Introduction: Genital human papillomaviruses (HPVs) are readily transmissible and commonly acquired after sexual debut. With HPV being uncultivatable, it has taken the application of molecular biology to describe the virus' natural history, although it has also given us sensitive diagnostic tools, as well as underpinning the development of prophylactic viral-like particle (VLP) vaccines. Molecular epidemiology proved oncogenic HPVs as causing 100% of cervical, plus a proportion of, anogenital and oropharyngeal cancers. The quadrivalent vaccine containing VLPs 6, 11 (cause > 90% of genital warts), 16, 18, (causing 70% of cervical cancers) has shown in Phase III trials excellent safety, high efficacy and immunogenicity.
Areas covered: This review looks at Phase III clinical trial data, plus vaccine effectiveness reported in real-world situations.
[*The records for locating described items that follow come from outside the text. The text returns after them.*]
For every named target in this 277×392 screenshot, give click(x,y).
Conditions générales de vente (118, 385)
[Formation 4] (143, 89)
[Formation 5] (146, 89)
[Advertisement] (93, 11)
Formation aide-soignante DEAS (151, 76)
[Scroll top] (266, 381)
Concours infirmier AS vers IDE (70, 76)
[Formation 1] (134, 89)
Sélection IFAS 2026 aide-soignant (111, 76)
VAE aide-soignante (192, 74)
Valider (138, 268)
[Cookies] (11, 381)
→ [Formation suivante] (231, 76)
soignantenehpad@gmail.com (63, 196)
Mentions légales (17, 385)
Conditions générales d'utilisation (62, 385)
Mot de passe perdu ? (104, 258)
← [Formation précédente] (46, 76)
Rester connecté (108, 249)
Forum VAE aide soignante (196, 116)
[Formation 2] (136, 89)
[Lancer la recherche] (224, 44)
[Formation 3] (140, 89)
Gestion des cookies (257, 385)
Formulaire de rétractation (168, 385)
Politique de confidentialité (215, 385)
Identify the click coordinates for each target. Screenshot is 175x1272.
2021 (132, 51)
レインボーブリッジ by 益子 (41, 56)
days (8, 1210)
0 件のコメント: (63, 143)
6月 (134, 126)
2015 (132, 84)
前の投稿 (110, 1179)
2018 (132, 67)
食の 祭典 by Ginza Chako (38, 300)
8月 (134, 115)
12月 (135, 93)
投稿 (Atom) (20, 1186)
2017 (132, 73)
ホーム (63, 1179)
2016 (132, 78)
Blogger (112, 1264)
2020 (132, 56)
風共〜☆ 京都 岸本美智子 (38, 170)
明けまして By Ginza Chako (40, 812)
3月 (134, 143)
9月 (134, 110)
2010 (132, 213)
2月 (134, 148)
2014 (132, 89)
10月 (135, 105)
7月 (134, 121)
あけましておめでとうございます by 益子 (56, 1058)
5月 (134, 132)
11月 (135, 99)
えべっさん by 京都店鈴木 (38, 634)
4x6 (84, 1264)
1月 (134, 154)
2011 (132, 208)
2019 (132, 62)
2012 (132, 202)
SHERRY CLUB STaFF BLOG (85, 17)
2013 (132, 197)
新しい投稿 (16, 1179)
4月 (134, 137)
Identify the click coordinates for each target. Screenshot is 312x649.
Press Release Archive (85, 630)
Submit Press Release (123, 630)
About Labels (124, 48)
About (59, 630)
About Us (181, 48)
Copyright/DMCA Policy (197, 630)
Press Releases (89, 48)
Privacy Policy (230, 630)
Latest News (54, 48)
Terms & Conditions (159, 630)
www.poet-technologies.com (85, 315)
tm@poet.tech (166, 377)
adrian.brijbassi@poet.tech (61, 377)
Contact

Expert opinion: Given the remarkable early successes of vaccine effectiveness in reduction of HPV-vaccine-related infections in vaccine-eligible age females, rapid reduction in genital warts (first marker of disease reduction and herd immunity) and high-grade cervical lesions, in countries where vaccine has high coverage of target populations, vaccination should ultimately translate into reductions in HPV-related neoplasias. The greatest success from this vaccine will only be realized when it is rolled out effectively, with high coverage to those parts in the world with the highest burden of disease. We have the tools; we now need to use them.